**What needs to be done**
Render the records below as a numbered list, skipping any blank lines. Leave out the pictures.

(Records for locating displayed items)
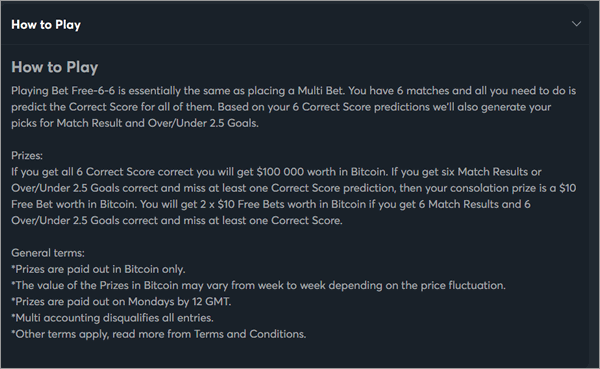Click Multi accounting disqualifies all entries line

pos(112,318)
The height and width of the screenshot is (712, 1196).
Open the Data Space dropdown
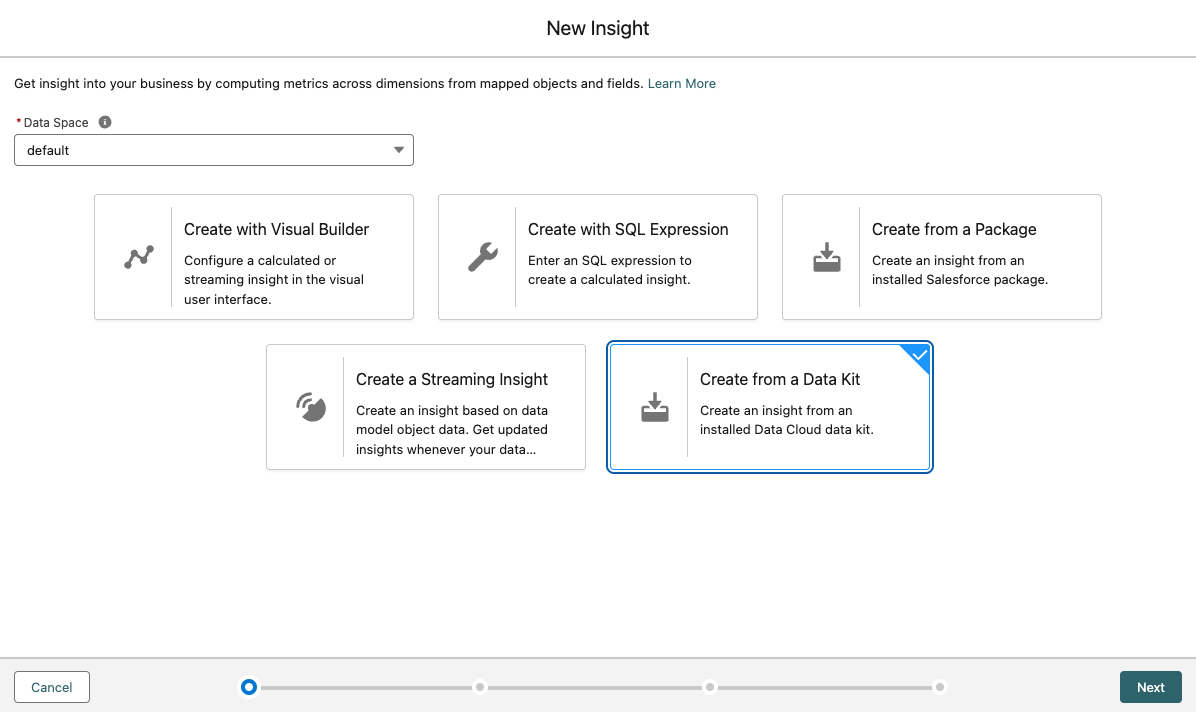[213, 150]
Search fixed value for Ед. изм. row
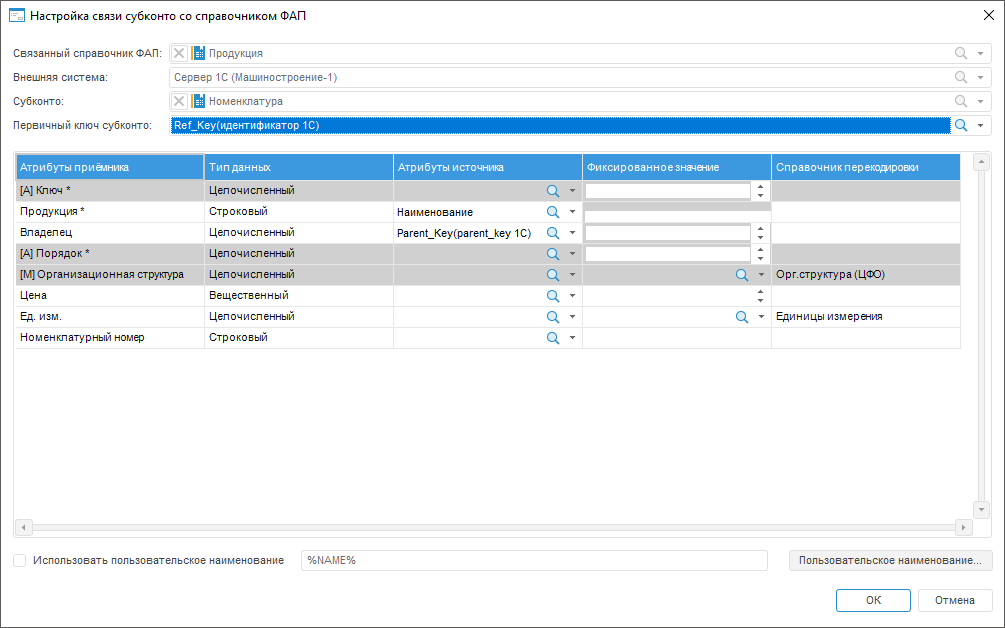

**Result for this exercise**
1. Click Multi accounting disqualifies all entries line
2. pos(112,318)
3. The height and width of the screenshot is (712, 1196).
4. Open the Data Space dropdown
5. [213, 150]
6. Search fixed value for Ед. изм. row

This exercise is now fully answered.